# Segmenting and Clustering in Neighborhoods of Toronto - 1
## Web Scraping using BeautifulSoup Package

In this assignment, the list of postal codes of canada is extracted from a wikipedia page. Web scraping is done using the package Beautiful Soup.

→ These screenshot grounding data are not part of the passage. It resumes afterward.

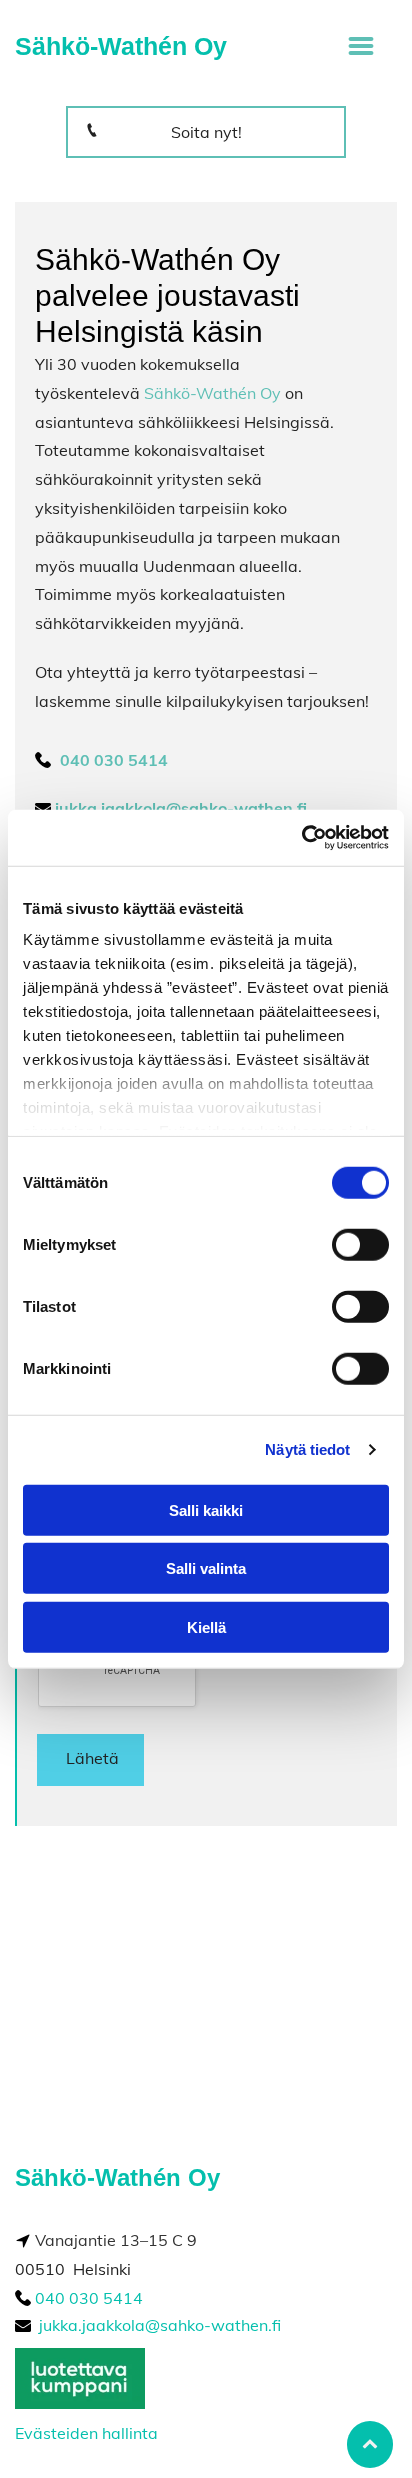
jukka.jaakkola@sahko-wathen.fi (160, 2325)
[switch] (360, 1244)
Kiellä (206, 1626)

Importing the required packages

In [1]:
import pandas as pd
from urllib.request import urlopen
from bs4 import BeautifulSoup

Creating an object for Beautiful Soup with lxml parser. With this object, all the tags in the html code of the webpage can be accessed. 

In [2]:
url='https://en.wikipedia.org/wiki/List_of_postal_codes_of_Canada:_M'
html = urlopen(url)
soup = BeautifulSoup(html, 'lxml')
type(soup)

bs4.BeautifulSoup

In [3]:
#Title of the webpage

title = soup.title
print(title)

<title>List of postal codes of Canada: M - Wikipedia</title>


In [4]:
#accessing the table tag of the html code using soup object. 
#This has all the rows and columns of the postal codes data in html format

table=soup.table
print(table)

<table class="wikitable">
<tbody><tr>
<th>Postal code
</th>
<th>Borough
</th>
<th>Neighborhood
</th></tr>
<tr>
<td>M1A
</td>
<td>Not assigned
</td>
<td>
</td></tr>
<tr>
<td>M2A
</td>
<td>Not assigned
</td>
<td>
</td></tr>
<tr>
<td>M3A
</td>
<td>North York
</td>
<td>Parkwoods
</td></tr>
<tr>
<td>M4A
</td>
<td>North York
</td>
<td>Victoria Village
</td></tr>
<tr>
<td>M5A
</td>
<td>Downtown Toronto
</td>
<td>Regent Park / Harbourfront
</td></tr>
<tr>
<td>M6A
</td>
<td>North York
</td>
<td>Lawrence Manor / Lawrence Heights
</td></tr>
<tr>
<td>M7A
</td>
<td>Downtown Toronto
</td>
<td>Queen's Park / Ontario Provincial Government
</td></tr>
<tr>
<td>M8A
</td>
<td>Not assigned
</td>
<td>
</td></tr>
<tr>
<td>M9A
</td>
<td>Etobicoke
</td>
<td>Islington Avenue
</td></tr>
<tr>
<td>M1B
</td>
<td>Scarborough
</td>
<td>Malvern / Rouge
</td></tr>
<tr>
<td>M2B
</td>
<td>Not assigned
</td>
<td>
</td></tr>
<tr>
<td>M3B
</td>
<td>North York
</td>
<td>Don Mills
</td></tr>
<tr>
<td>M4B
</td>
<td>East York
<

Defining a function to extract the data from the table coded in html

In [5]:
def tableDataText(table):       
    rows = []
    trs = table.find_all('tr')
    headerow = [td.get_text(strip=True) for td in trs[0].find_all('th')] # header row
    if headerow: # if there is a header row include first
        rows.append(headerow)
        trs = trs[1:]
    for tr in trs: # for every table row
        rows.append([td.get_text(strip=True) for td in tr.find_all('td')]) # data row
    return rows

In [6]:
data=tableDataText(table)

In [7]:
data[0:2]

[['Postal code', 'Borough', 'Neighborhood'], ['M1A', 'Not assigned', '']]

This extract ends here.